-- begin Excerpt to read --
The balungan (Javanese: skeleton,[2] frame) is sometimes called the "core melody" of a Javanese gamelan composition. This corresponds to the view that gamelan music is heterophonic: the balungan is then the melody which is being elaborated.

The group of instruments which play the closest to the balungan are sometimes also called the balungan, or balungan instruments. These are the saron family and the slenthem. In many pieces, they play the balungan. However, they can also elaborate on the parts in a variety of techniques. It is possible that there is no instrument playing the balungan, although many musicians claim that the balungan is still present.

The term has been a source of some controversy, as various writers may define it differently. Sometimes it is identified with the melody played on the saron (whose range is limited to an octave), but sometimes it is identified with a wider tessitura that is implied by the patterns on other instruments. This multi-octave melody is the one given in kepatihan notation, the cipher notation used for gamelan pieces.
-- end Excerpt to read --
-- begin Supplied data --
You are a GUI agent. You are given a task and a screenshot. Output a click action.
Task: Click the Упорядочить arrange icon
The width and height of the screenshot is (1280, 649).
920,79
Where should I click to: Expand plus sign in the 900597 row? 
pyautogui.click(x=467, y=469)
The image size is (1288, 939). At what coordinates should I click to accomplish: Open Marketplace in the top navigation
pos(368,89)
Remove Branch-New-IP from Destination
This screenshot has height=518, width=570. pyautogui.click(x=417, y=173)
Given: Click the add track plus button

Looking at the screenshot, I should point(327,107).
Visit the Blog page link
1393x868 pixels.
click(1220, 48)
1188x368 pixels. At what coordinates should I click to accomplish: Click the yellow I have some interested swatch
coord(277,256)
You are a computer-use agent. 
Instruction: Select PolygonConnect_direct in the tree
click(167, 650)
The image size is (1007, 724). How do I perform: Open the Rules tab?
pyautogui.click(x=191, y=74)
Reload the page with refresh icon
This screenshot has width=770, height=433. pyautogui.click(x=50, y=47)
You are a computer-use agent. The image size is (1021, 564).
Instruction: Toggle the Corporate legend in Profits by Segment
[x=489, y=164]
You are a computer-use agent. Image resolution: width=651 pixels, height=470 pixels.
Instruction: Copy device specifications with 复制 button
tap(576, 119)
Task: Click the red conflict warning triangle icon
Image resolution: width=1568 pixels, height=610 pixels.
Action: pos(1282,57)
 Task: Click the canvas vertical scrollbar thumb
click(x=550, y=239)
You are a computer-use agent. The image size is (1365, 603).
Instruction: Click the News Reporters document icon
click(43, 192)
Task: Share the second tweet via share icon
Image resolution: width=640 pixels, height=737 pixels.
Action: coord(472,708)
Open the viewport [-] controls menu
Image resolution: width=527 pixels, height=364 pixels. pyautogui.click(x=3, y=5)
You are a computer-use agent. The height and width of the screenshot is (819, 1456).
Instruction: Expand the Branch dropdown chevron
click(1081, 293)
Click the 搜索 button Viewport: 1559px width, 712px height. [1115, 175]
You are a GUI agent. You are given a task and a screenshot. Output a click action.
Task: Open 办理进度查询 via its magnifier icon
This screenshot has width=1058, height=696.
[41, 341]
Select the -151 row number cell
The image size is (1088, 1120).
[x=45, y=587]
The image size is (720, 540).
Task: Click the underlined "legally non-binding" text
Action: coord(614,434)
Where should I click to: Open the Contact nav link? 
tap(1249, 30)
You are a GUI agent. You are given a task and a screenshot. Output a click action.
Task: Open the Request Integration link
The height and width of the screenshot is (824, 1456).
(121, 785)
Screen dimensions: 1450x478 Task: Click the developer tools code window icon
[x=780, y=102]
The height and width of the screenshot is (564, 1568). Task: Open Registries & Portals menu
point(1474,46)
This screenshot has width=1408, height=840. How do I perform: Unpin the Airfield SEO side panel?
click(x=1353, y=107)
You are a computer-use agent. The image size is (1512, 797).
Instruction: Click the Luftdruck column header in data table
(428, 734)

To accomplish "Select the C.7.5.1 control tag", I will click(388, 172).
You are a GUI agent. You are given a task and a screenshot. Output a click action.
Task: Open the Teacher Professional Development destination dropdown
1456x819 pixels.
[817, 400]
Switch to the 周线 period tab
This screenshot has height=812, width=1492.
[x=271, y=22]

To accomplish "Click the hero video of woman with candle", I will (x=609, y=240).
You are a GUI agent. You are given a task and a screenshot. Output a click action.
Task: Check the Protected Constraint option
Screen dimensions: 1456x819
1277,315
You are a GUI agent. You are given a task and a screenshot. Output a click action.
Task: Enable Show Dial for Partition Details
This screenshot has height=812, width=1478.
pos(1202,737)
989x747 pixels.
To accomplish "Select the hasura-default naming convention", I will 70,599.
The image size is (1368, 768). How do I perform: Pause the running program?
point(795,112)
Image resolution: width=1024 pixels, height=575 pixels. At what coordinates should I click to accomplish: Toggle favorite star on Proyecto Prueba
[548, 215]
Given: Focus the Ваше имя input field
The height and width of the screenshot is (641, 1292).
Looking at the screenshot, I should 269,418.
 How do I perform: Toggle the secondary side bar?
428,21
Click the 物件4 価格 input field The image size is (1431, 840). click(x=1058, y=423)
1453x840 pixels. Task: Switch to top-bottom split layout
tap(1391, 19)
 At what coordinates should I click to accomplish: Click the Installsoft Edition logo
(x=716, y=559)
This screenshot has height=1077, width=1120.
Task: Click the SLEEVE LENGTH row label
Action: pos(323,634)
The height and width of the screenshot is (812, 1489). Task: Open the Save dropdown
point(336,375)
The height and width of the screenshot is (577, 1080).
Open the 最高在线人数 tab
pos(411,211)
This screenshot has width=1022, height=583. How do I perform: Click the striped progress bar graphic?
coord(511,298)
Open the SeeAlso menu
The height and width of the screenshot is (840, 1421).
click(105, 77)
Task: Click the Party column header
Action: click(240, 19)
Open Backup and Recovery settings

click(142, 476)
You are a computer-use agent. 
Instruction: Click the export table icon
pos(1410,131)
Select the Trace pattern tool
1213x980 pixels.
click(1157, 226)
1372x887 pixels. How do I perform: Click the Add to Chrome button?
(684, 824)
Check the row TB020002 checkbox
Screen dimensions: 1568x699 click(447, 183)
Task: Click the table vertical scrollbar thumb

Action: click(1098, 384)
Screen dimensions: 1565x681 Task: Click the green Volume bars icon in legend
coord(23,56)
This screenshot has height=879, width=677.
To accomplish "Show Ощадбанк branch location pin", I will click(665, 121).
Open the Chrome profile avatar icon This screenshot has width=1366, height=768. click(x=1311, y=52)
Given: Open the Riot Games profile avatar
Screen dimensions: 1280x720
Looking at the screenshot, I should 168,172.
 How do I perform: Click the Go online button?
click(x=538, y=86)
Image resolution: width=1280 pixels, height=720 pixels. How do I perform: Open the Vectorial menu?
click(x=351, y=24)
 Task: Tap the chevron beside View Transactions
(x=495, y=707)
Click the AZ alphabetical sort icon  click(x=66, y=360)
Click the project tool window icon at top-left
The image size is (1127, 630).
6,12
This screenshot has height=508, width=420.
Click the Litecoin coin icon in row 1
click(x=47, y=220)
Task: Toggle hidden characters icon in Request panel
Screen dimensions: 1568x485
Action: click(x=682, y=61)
-- end Supplied data --
== Exercise requirements ==
A. Rewrite the paragraph of the passage on the balungan that begins "The group of instruments which play the closest" as a short bulleted list that keeps its main facts.
B. Answer these questions from the passage on the balungan, one line each:
(i) What does the Javanese word balungan mean?
(ii) Which instruments are named as balungan instruments?
(iii) To what is the range of the saron limited?
C. Copy the passage on the balungan from "The group of" up to and including "is still present.".
Rely only on the passage on the balungan, not on the records.

== Per-task answers ==
A.
- The instruments playing closest to the balungan are sometimes also called the balungan, or balungan instruments.
- They are the saron family and the slenthem.
- In many pieces they play the balungan, but they can also elaborate on the parts using various techniques.
- No instrument may be playing the balungan, though many musicians claim it is still present.

B.
(i) Skeleton, or frame.
(ii) The saron family and the slenthem.
(iii) An octave.

C.
The group of instruments which play the closest to the balungan are sometimes also called the balungan, or balungan instruments. These are the saron family and the slenthem. In many pieces, they play the balungan. However, they can also elaborate on the parts in a variety of techniques. It is possible that there is no instrument playing the balungan, although many musicians claim that the balungan is still present.